*** Data shown ***
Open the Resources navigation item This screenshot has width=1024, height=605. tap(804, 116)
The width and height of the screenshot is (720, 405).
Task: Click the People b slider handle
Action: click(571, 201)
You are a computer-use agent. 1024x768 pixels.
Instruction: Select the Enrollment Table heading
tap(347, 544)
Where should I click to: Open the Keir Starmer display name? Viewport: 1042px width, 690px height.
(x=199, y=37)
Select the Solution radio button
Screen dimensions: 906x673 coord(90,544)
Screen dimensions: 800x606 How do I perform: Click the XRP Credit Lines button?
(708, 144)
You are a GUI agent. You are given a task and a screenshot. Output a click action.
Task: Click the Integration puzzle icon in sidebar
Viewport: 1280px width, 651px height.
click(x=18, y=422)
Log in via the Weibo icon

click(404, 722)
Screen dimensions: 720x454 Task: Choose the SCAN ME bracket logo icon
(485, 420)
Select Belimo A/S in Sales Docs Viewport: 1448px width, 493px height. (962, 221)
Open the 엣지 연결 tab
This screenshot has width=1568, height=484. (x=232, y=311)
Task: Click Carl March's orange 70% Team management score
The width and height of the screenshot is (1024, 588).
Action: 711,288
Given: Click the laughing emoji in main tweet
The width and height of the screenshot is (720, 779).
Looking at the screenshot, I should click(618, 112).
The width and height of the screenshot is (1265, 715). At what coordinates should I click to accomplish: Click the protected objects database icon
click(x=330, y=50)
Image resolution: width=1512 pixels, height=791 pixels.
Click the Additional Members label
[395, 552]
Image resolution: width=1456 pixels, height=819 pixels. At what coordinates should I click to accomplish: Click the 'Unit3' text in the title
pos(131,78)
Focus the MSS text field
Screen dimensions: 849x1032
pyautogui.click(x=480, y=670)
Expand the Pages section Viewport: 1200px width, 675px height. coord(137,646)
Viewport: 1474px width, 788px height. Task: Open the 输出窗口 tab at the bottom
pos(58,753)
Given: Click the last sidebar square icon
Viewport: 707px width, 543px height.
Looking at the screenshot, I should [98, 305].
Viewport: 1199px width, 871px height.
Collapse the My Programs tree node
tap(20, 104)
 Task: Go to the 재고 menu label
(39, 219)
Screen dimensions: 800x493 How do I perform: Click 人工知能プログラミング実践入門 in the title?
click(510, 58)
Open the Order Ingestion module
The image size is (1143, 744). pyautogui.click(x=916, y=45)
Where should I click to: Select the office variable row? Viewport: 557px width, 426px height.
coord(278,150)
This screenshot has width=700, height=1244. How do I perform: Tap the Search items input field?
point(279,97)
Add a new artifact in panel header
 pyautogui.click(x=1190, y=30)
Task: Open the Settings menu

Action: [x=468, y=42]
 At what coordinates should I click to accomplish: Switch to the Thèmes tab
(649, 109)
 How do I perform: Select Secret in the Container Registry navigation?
*** End of Data shown ***
## Your instructions
For the word "agent", find every line in the data that holds it and copy that line.

## Result for this exercise
You are a computer-use agent. 1024x768 pixels.
You are a GUI agent. You are given a task and a screenshot. Output a click action.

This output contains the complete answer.